> [Records excerpted from a collection]
——————————

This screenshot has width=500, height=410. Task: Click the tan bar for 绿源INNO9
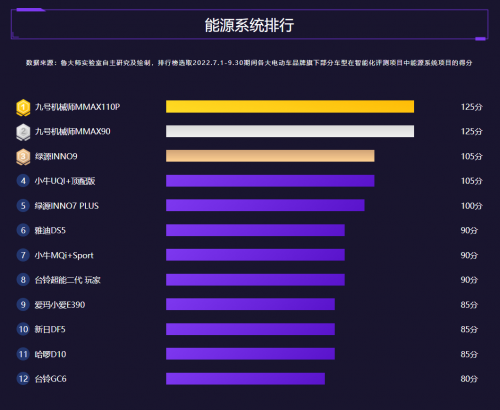(x=270, y=156)
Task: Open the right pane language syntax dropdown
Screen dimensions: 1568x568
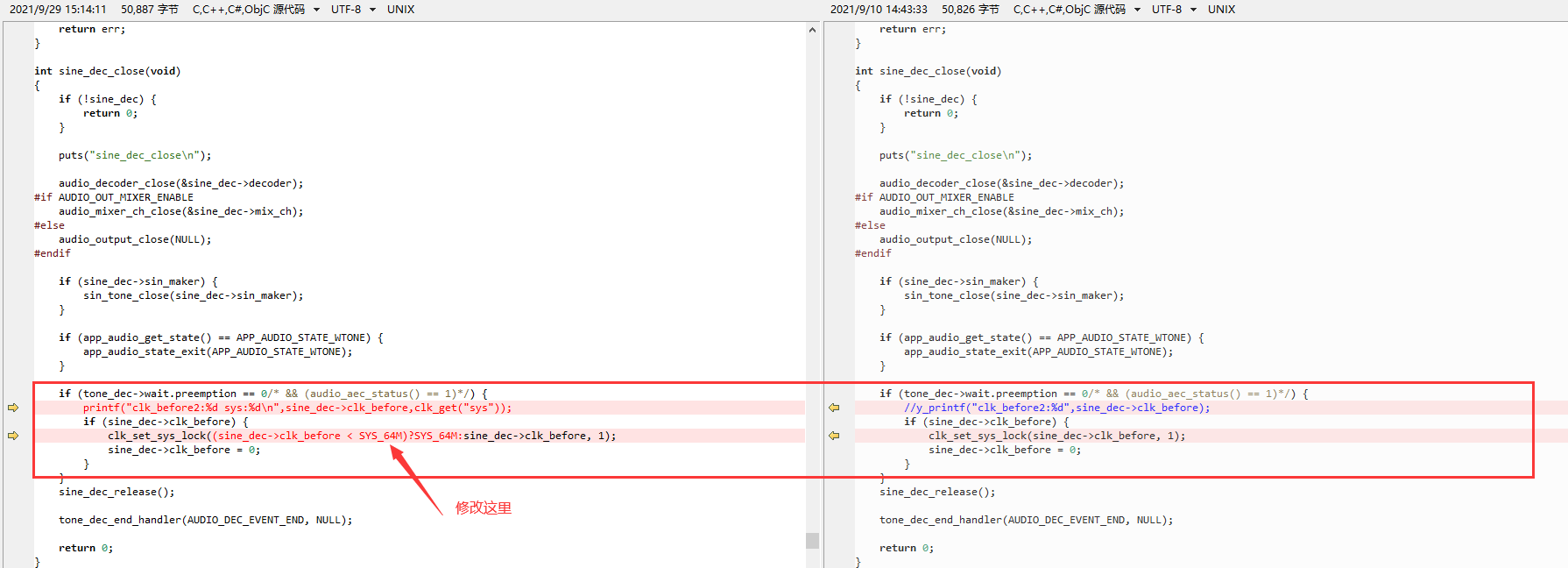Action: click(1077, 10)
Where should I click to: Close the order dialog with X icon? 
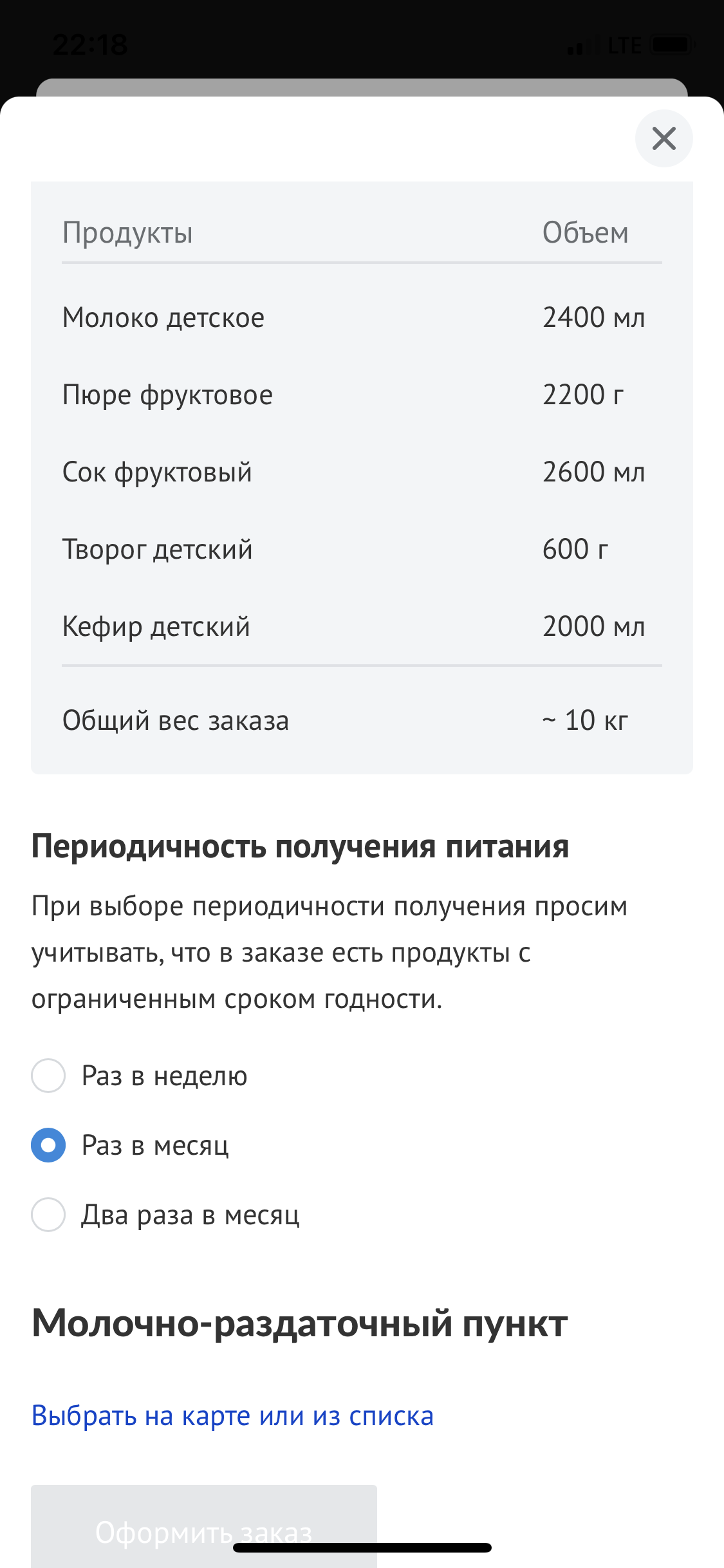pos(664,138)
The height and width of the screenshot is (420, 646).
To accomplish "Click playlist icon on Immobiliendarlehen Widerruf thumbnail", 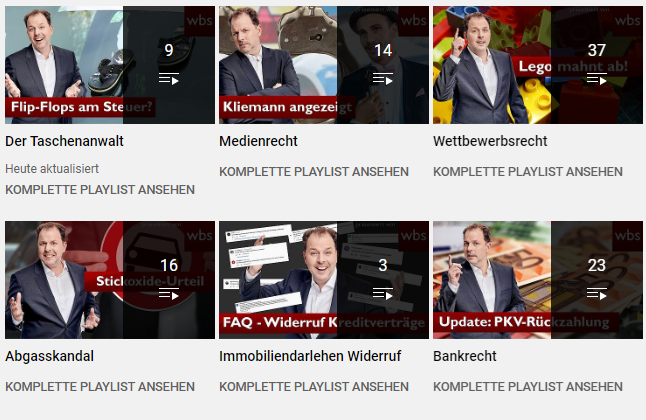I will (383, 293).
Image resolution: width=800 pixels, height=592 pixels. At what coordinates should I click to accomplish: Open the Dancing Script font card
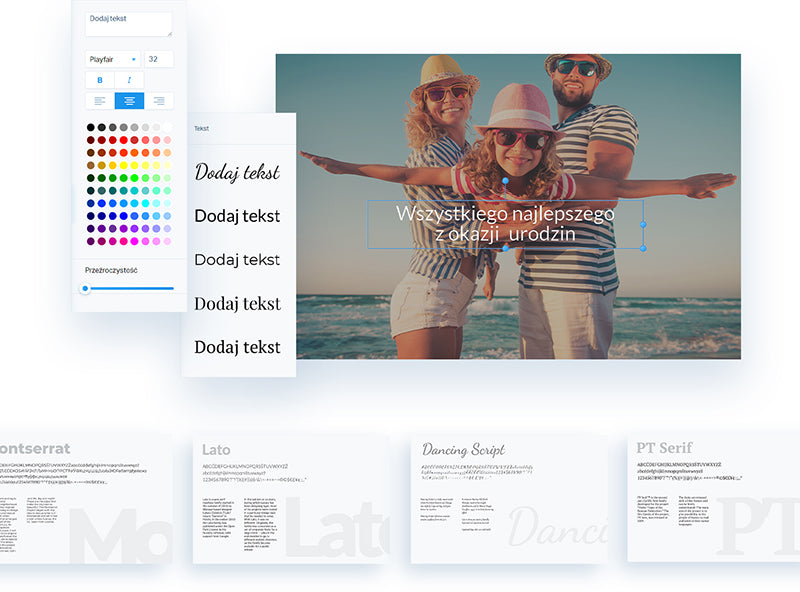coord(509,498)
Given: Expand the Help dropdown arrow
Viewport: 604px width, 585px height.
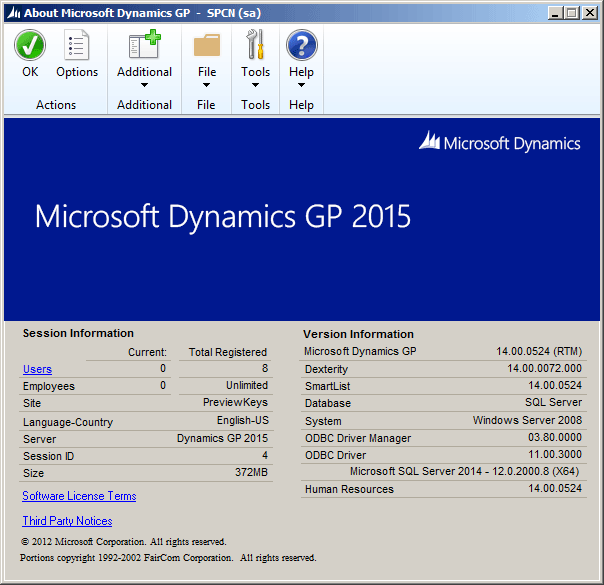Looking at the screenshot, I should (x=301, y=86).
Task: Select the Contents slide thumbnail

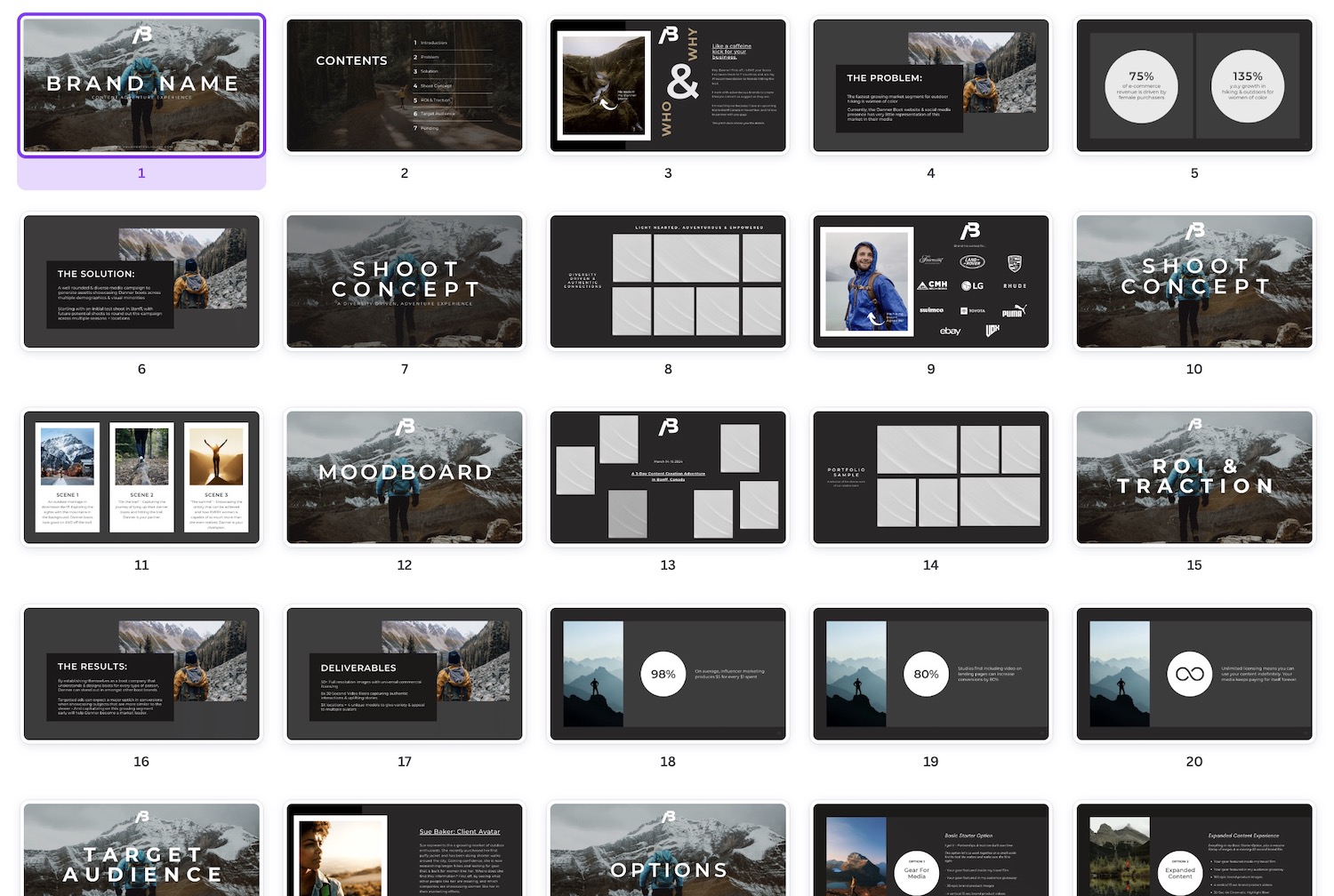Action: pyautogui.click(x=404, y=84)
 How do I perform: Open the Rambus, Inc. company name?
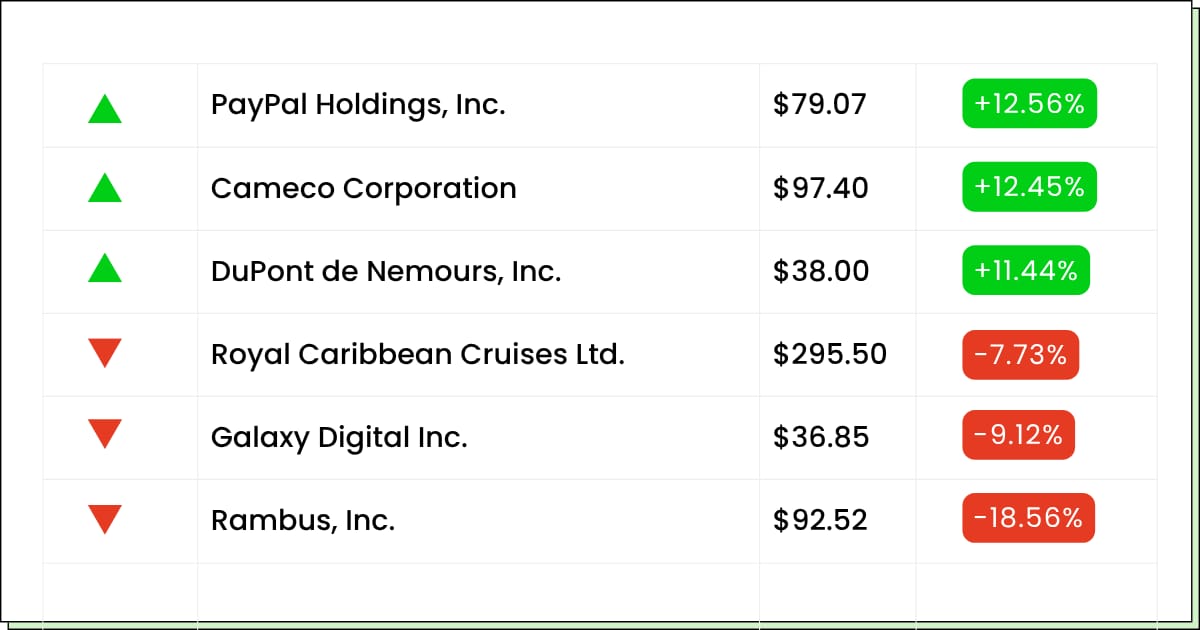(303, 521)
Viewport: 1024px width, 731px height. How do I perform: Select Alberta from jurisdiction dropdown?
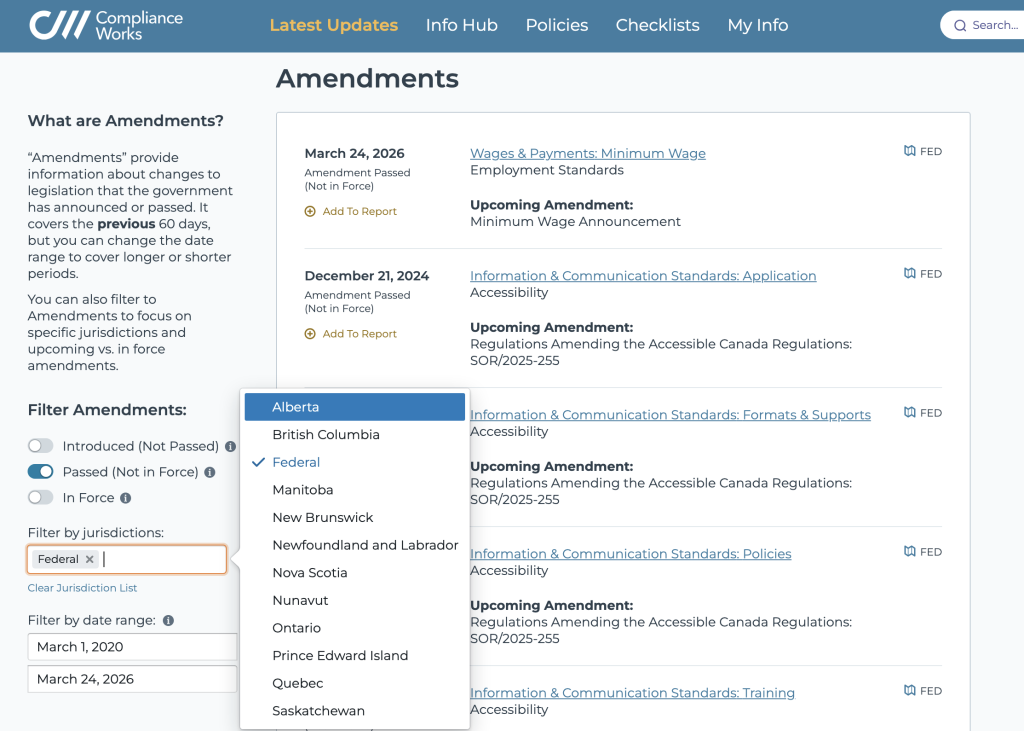[x=296, y=407]
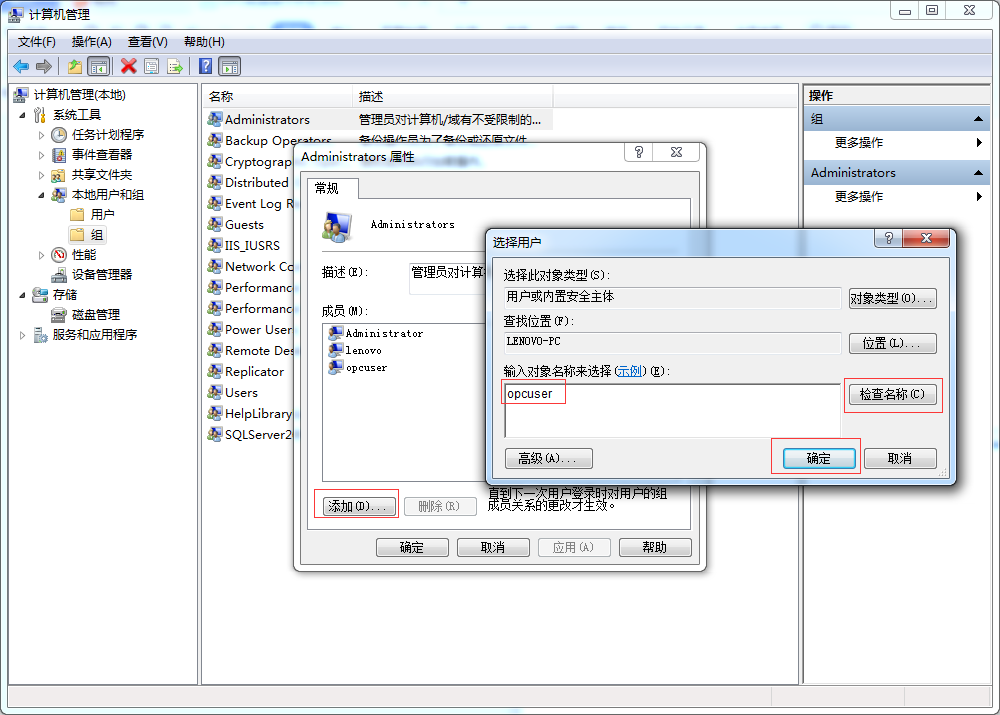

——————————

> [WHAT TO WORK ON]
Repeat exactly the lines from the one holding "Viewport: 604px width, 585px height." through the last line of the entries, both included; the pictures do not belong in the copy.

> [WRITTEN ANSWER]
Viewport: 604px width, 585px height.
Looking at the screenshot, I should (x=301, y=86).
Task: Select the Contents slide thumbnail

Action: pyautogui.click(x=404, y=84)
 How do I perform: Open the Rambus, Inc. company name?
(303, 521)
Viewport: 1024px width, 731px height. How do I perform: Select Alberta from jurisdiction dropdown?
[x=296, y=407]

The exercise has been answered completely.